For Want of a Blackwing 602
September 20, 2011 76 Comments
It would be difficult to deny that the reputation of the Blackwing 602 has been somewhat over-aggrandized, due in no small part to the fact they were discontinued in the late 1990s. And despite the recent attempt at copying the pencil, marketing them using the same name, and the riding of coattails (attempting to co-opt 65 years of Blackwing history in the process), there remains an allure in obtaining a genuine Blackwing 602 knowing that it is part of a dwindling, finite supply.
At some point there just won’t be anymore, or at least so few that those who have them may be less likely to use them (much less share them). Toward that end I thought I would post a partial list of pencils that seem rather similar (to me, at least) to the Blackwing. Please chime-in with your own suggestions or share any impressions you may have about the following pencils:
Blaisdell Special Grade Calculator 600
The Blasidell Calculator 600 is as singular a pencil as the Blackwing, in my opinion. It is slightly softer and a little bit darker, but it is unmatched in terms of smoothness. This is a member of the “Steinbeck Trio”; it’s no wonder he enjoyed this one as much as the 602. If I could only keep one, I would be hard-pressed to choose between this pencil and the Blackwing. Of interest is the designation at the end: “MADE U.S.A.”
Faber-Castell Contak 440
This pencil was originally manufactured by Eberhard Faber, but made its way to Faber-Castell in the late 1980s along with the Blackwing, Mongol, et al. I’ve read that the lead formulation is supposedly closest to that of the Blackwing, but contains less wax.
This seems like an accurate description to me. It crumbles a little bit—instead of a “waxy” smoothness, it has a fine, “powdery” smoothness to it. But when used on the right paper (something heavy and smooth) it’s an excellent writer.

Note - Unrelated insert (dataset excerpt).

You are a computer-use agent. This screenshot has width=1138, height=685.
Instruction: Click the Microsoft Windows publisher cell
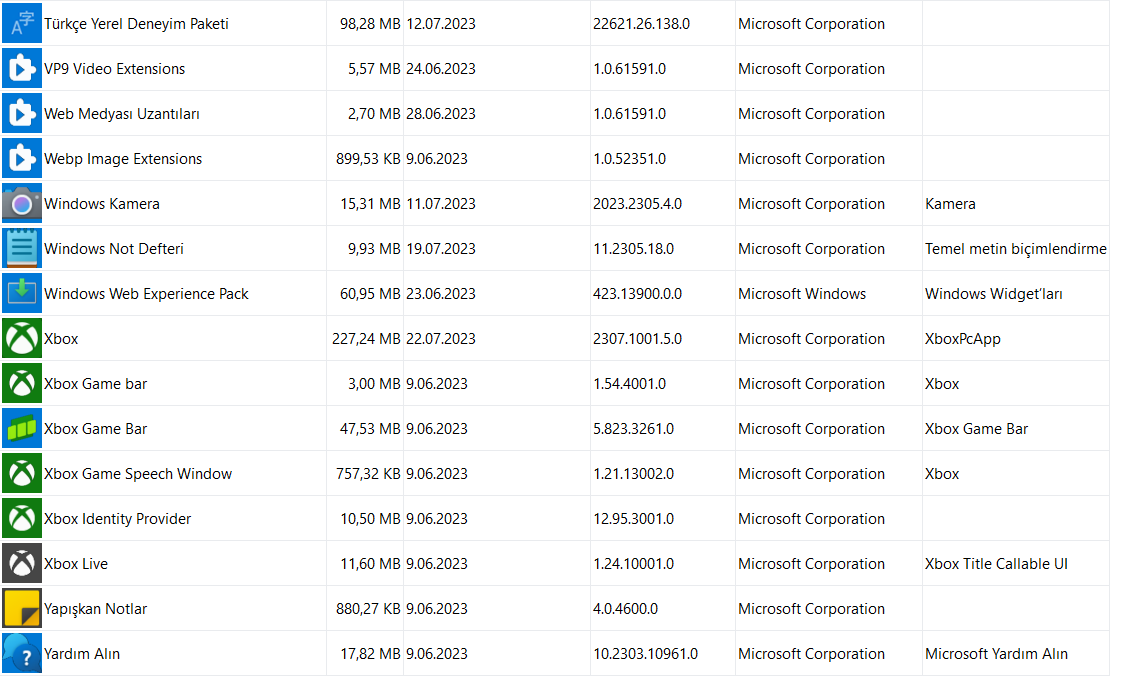(x=802, y=294)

I learned of the IBM Electrographic through Pencil Talk. It wears much like a No. 2 pencil but is noticeably smoother than most. Its lead formulation was developed by IBM for optimized use with machines that utilize optical mark recognition.

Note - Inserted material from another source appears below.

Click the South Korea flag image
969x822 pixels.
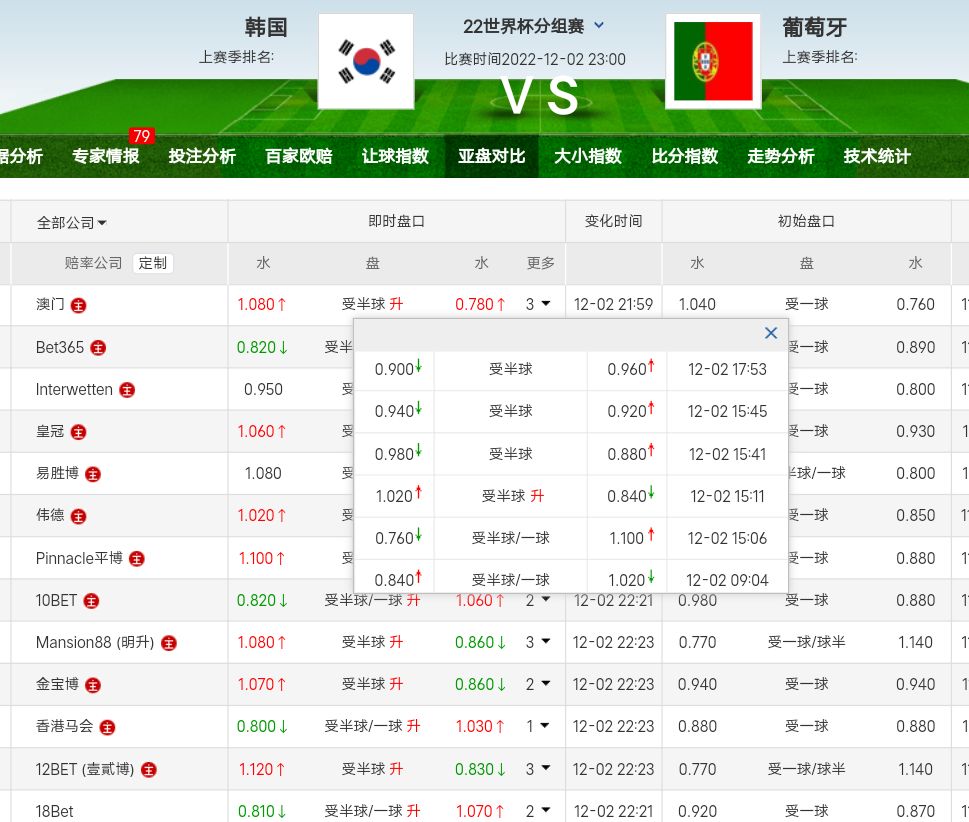(366, 61)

Mitsubishi 4B Penmanship Pencil
As you can see, this triangular pencil has a thick lead but it is incredibly smooth. This picture gives the false impression that it is larger than most pencils, but it’s not—it fits well within the circumference of the average round pencil, making it very comfortable to hold. What’s remarkable about this pencil is that it writes differently than a Hi-Uni 4B, which means that the artisans at Uni-Ball created a distinctly different pencil, one for the specific purpose of handwriting. I hope that they might consider issuing the Hi-Uni in this form factor; it’s probably the most comfortable triangular pencil I’ve tried, and the finish is top-notch.
added 9/28: Here is a picture of the hex version:
California Cedar California Republic Palomino HB
Among the Japanese-made pencils available today, the Palomino HB is one of my favorites. It’s smooth, holds a point very well, and has a great lacquer finish. Even the eraser-tipped pencils have an excellent eraser (I swapped the ferrule on this pencil—this isn’t how they are sold). It is ironic that this HB more closely resembles the Blackwing in performance than both the first and second attempts made (by the same company) to copy it. Of course, these sorts of impressions are entirely subjective.
Pentel Black Polymer 2B
The polymer lead in this pencil is remarkably smooth, and performs more like a mechanical pencil. While woodcase pencils in general aren’t very heavy, this pencil is extraordinarily light. The imprint on the barrel leaves a bit to be desired in terms of quality, but in the end it’s an excellent writer. Thanks to Gunther for sharing some of his stash with me.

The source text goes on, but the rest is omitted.